■ **Assigned task**
Because the lines must stay identical, write out the data without changing anything.
::::
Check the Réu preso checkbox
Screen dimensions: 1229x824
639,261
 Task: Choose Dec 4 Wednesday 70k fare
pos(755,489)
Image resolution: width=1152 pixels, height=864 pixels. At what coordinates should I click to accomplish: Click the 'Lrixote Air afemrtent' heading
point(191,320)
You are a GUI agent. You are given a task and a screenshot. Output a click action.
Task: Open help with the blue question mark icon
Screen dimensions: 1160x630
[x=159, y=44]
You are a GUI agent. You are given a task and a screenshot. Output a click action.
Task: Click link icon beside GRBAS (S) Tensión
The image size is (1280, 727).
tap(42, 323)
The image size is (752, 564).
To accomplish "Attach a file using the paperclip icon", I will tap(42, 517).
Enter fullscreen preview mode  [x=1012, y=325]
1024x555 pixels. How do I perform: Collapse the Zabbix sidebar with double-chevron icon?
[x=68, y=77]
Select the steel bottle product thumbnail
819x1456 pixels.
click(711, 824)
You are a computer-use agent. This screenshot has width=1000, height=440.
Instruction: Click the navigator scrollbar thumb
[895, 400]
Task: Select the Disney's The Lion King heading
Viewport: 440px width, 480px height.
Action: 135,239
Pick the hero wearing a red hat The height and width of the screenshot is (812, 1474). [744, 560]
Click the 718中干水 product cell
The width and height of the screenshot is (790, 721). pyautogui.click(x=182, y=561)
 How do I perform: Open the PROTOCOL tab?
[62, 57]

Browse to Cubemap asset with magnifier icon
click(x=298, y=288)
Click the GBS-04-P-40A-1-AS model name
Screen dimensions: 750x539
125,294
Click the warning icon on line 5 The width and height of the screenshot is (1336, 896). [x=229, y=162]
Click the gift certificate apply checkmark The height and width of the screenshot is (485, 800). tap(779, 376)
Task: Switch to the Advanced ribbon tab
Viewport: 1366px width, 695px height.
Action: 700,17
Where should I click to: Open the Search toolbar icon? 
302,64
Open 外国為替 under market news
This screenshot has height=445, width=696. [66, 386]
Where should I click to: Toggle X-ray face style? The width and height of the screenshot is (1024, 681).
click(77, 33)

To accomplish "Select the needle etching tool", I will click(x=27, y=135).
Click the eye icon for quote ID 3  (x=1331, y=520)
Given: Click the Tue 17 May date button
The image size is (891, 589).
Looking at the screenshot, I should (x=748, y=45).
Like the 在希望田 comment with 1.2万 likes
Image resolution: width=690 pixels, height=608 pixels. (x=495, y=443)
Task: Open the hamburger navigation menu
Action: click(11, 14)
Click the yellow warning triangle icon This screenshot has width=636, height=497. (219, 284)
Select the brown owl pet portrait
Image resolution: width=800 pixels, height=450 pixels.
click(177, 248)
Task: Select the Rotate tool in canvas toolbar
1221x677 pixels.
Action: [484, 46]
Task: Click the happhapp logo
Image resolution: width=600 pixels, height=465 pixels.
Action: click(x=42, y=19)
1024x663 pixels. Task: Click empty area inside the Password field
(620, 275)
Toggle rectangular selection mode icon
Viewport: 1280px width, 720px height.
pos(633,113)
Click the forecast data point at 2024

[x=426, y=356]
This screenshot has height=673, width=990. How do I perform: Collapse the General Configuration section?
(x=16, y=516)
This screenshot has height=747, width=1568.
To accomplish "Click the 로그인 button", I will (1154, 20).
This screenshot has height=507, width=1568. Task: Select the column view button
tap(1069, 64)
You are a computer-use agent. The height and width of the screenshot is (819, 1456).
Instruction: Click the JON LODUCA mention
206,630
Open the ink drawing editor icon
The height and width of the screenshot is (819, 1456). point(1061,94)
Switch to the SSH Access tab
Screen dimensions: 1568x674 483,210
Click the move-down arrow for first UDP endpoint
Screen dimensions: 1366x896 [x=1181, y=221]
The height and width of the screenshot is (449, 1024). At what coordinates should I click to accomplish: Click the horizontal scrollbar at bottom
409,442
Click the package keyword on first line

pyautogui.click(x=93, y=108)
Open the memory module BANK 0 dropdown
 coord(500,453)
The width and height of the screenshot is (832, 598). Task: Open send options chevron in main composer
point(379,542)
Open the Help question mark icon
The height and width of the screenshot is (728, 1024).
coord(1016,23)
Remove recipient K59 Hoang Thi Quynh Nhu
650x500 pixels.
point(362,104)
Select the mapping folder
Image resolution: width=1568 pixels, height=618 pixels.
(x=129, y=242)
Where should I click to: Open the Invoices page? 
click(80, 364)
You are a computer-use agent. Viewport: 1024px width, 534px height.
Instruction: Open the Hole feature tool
::::
■ **Output of the task**
Check the Réu preso checkbox
Screen dimensions: 1229x824
639,261
 Task: Choose Dec 4 Wednesday 70k fare
pos(755,489)
Image resolution: width=1152 pixels, height=864 pixels. At what coordinates should I click to accomplish: Click the 'Lrixote Air afemrtent' heading
point(191,320)
You are a GUI agent. You are given a task and a screenshot. Output a click action.
Task: Open help with the blue question mark icon
Screen dimensions: 1160x630
[x=159, y=44]
You are a GUI agent. You are given a task and a screenshot. Output a click action.
Task: Click link icon beside GRBAS (S) Tensión
The image size is (1280, 727).
tap(42, 323)
The image size is (752, 564).
To accomplish "Attach a file using the paperclip icon", I will tap(42, 517).
Enter fullscreen preview mode  [x=1012, y=325]
1024x555 pixels. How do I perform: Collapse the Zabbix sidebar with double-chevron icon?
[x=68, y=77]
Select the steel bottle product thumbnail
819x1456 pixels.
click(711, 824)
You are a computer-use agent. This screenshot has width=1000, height=440.
Instruction: Click the navigator scrollbar thumb
[895, 400]
Task: Select the Disney's The Lion King heading
Viewport: 440px width, 480px height.
Action: 135,239
Pick the hero wearing a red hat The height and width of the screenshot is (812, 1474). [744, 560]
Click the 718中干水 product cell
The width and height of the screenshot is (790, 721). pyautogui.click(x=182, y=561)
 How do I perform: Open the PROTOCOL tab?
[62, 57]

Browse to Cubemap asset with magnifier icon
click(x=298, y=288)
Click the GBS-04-P-40A-1-AS model name
Screen dimensions: 750x539
125,294
Click the warning icon on line 5 The width and height of the screenshot is (1336, 896). [x=229, y=162]
Click the gift certificate apply checkmark The height and width of the screenshot is (485, 800). tap(779, 376)
Task: Switch to the Advanced ribbon tab
Viewport: 1366px width, 695px height.
Action: 700,17
Where should I click to: Open the Search toolbar icon? 
302,64
Open 外国為替 under market news
This screenshot has height=445, width=696. [66, 386]
Where should I click to: Toggle X-ray face style? The width and height of the screenshot is (1024, 681).
click(77, 33)

To accomplish "Select the needle etching tool", I will click(x=27, y=135).
Click the eye icon for quote ID 3  (x=1331, y=520)
Given: Click the Tue 17 May date button
The image size is (891, 589).
Looking at the screenshot, I should (x=748, y=45).
Like the 在希望田 comment with 1.2万 likes
Image resolution: width=690 pixels, height=608 pixels. (x=495, y=443)
Task: Open the hamburger navigation menu
Action: click(11, 14)
Click the yellow warning triangle icon This screenshot has width=636, height=497. (219, 284)
Select the brown owl pet portrait
Image resolution: width=800 pixels, height=450 pixels.
click(177, 248)
Task: Select the Rotate tool in canvas toolbar
1221x677 pixels.
Action: [484, 46]
Task: Click the happhapp logo
Image resolution: width=600 pixels, height=465 pixels.
Action: click(x=42, y=19)
1024x663 pixels. Task: Click empty area inside the Password field
(620, 275)
Toggle rectangular selection mode icon
Viewport: 1280px width, 720px height.
pos(633,113)
Click the forecast data point at 2024

[x=426, y=356]
This screenshot has height=673, width=990. How do I perform: Collapse the General Configuration section?
(x=16, y=516)
This screenshot has height=747, width=1568.
To accomplish "Click the 로그인 button", I will (1154, 20).
This screenshot has height=507, width=1568. Task: Select the column view button
tap(1069, 64)
You are a computer-use agent. The height and width of the screenshot is (819, 1456).
Instruction: Click the JON LODUCA mention
206,630
Open the ink drawing editor icon
The height and width of the screenshot is (819, 1456). point(1061,94)
Switch to the SSH Access tab
Screen dimensions: 1568x674 483,210
Click the move-down arrow for first UDP endpoint
Screen dimensions: 1366x896 [x=1181, y=221]
The height and width of the screenshot is (449, 1024). At what coordinates should I click to accomplish: Click the horizontal scrollbar at bottom
409,442
Click the package keyword on first line

pyautogui.click(x=93, y=108)
Open the memory module BANK 0 dropdown
 coord(500,453)
The width and height of the screenshot is (832, 598). Task: Open send options chevron in main composer
point(379,542)
Open the Help question mark icon
The height and width of the screenshot is (728, 1024).
coord(1016,23)
Remove recipient K59 Hoang Thi Quynh Nhu
650x500 pixels.
point(362,104)
Select the mapping folder
Image resolution: width=1568 pixels, height=618 pixels.
(x=129, y=242)
Where should I click to: Open the Invoices page? 
click(80, 364)
You are a computer-use agent. Viewport: 1024px width, 534px height.
Instruction: Open the Hole feature tool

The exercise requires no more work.